The Supreme Court has agreed to hear the case of Mayorkas v. Cuellar de Osorio. The issue in the case is whether a son or daughter who was the derivative beneficiary of a family-sponsored immigrant petition but “aged out” (didn’t qualify because he or she turned age 21) may apply the old petition’s priority date to a new petition. For background, including an explanation of who is covered, see here.
The U.S. Court of Appeals for the Ninth Circuit had ruled in Osorio v. Mayorkas that the old family-sponsored priority date may be applied to a new petition.
However, the U.S. Department of Justice filed a Petition for a Writ of Certiorari with the Supreme Court. On June 24, 2013, the Supreme Court granted that petition. The case has been scheduled for oral argument on December 10, 2013. A decision is expected from the Court by June or July 2014 when the Court’s term ends.
Pending the Supreme Court’s decision, the Ninth Circuit’s decision is stayed.
If you are covered by De Osorio, you should seek advice from an immigration lawyer now.

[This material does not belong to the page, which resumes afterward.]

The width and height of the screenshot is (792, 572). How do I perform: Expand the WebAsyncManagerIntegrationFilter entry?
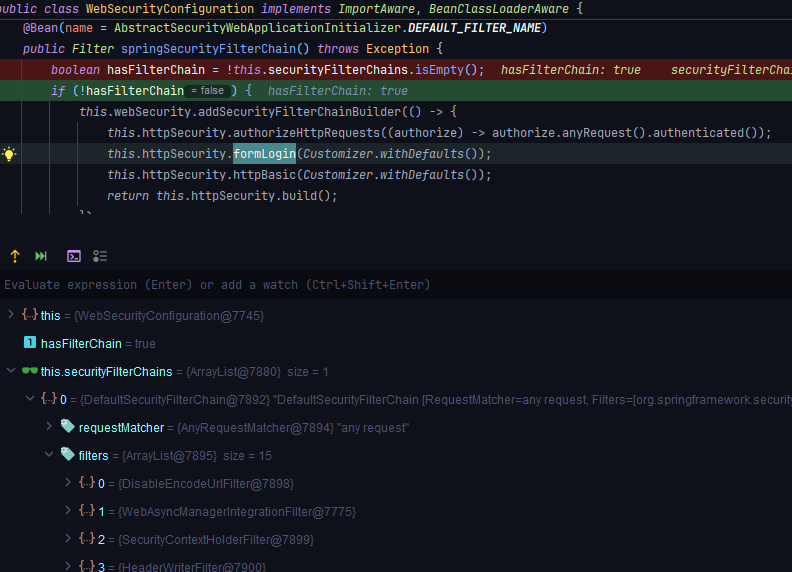[67, 511]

If you haven’t done so yet, it may be wise for a sponsor (such as a permanent resident parent) to file a new Form I-130, Petition for Alien Relative, on your behalf.
For most people, with the possible exception of persons in removal or deportation proceedings, it probably doesn’t make sense to file a Form I-485, Application to Adjust Status, or an immigrant visa application before the Supreme Court decides the case.